PROBLEM DETAILS =>
Could you echo back, unchanged, the part of the rows below that opens with the line containing "This screenshot has width=1017, height=732." and closes with the line containing "pos(325,35)", including both of those lines?

******************************

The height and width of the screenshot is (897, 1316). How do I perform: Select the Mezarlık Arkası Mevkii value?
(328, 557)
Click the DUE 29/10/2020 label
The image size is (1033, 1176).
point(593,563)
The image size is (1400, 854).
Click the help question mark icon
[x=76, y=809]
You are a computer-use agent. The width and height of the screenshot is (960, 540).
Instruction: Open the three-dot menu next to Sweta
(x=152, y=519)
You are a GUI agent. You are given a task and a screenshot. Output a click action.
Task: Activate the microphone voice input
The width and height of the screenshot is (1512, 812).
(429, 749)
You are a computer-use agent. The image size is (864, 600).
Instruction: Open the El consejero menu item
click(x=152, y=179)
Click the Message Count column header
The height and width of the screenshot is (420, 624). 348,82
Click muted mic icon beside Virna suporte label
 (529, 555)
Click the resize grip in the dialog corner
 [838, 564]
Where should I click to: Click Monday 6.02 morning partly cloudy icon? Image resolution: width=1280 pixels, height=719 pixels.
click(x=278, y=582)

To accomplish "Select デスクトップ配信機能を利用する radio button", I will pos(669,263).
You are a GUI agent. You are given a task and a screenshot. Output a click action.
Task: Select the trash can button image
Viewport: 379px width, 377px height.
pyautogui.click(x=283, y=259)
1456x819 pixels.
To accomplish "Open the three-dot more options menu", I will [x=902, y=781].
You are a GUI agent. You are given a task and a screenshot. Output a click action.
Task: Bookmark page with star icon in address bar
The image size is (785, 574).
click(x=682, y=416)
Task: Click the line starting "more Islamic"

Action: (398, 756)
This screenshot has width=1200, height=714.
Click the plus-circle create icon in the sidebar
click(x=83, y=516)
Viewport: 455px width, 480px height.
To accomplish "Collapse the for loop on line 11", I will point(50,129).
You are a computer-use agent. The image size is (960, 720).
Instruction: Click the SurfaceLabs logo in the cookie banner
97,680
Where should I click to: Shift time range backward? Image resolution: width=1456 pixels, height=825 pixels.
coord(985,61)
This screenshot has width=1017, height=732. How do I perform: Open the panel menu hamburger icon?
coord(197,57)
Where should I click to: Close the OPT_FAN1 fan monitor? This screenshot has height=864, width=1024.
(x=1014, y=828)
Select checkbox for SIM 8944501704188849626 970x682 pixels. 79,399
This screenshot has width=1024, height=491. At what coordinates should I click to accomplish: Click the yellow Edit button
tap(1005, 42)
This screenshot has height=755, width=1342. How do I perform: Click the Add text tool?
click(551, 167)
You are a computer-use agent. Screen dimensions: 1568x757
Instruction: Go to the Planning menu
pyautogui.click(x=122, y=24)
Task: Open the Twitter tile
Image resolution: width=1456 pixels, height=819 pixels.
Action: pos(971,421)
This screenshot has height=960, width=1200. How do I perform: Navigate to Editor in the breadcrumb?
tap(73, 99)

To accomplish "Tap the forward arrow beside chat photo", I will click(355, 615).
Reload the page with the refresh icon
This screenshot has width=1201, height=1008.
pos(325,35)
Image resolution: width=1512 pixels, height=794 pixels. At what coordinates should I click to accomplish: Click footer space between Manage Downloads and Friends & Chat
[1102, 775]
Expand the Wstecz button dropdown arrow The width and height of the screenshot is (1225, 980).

******************************

CORRECT ANSWER =>
This screenshot has width=1017, height=732. How do I perform: Open the panel menu hamburger icon?
coord(197,57)
Where should I click to: Close the OPT_FAN1 fan monitor? This screenshot has height=864, width=1024.
(x=1014, y=828)
Select checkbox for SIM 8944501704188849626 970x682 pixels. 79,399
This screenshot has width=1024, height=491. At what coordinates should I click to accomplish: Click the yellow Edit button
tap(1005, 42)
This screenshot has height=755, width=1342. How do I perform: Click the Add text tool?
click(551, 167)
You are a computer-use agent. Screen dimensions: 1568x757
Instruction: Go to the Planning menu
pyautogui.click(x=122, y=24)
Task: Open the Twitter tile
Image resolution: width=1456 pixels, height=819 pixels.
Action: pos(971,421)
This screenshot has height=960, width=1200. How do I perform: Navigate to Editor in the breadcrumb?
tap(73, 99)

To accomplish "Tap the forward arrow beside chat photo", I will click(355, 615).
Reload the page with the refresh icon
This screenshot has width=1201, height=1008.
pos(325,35)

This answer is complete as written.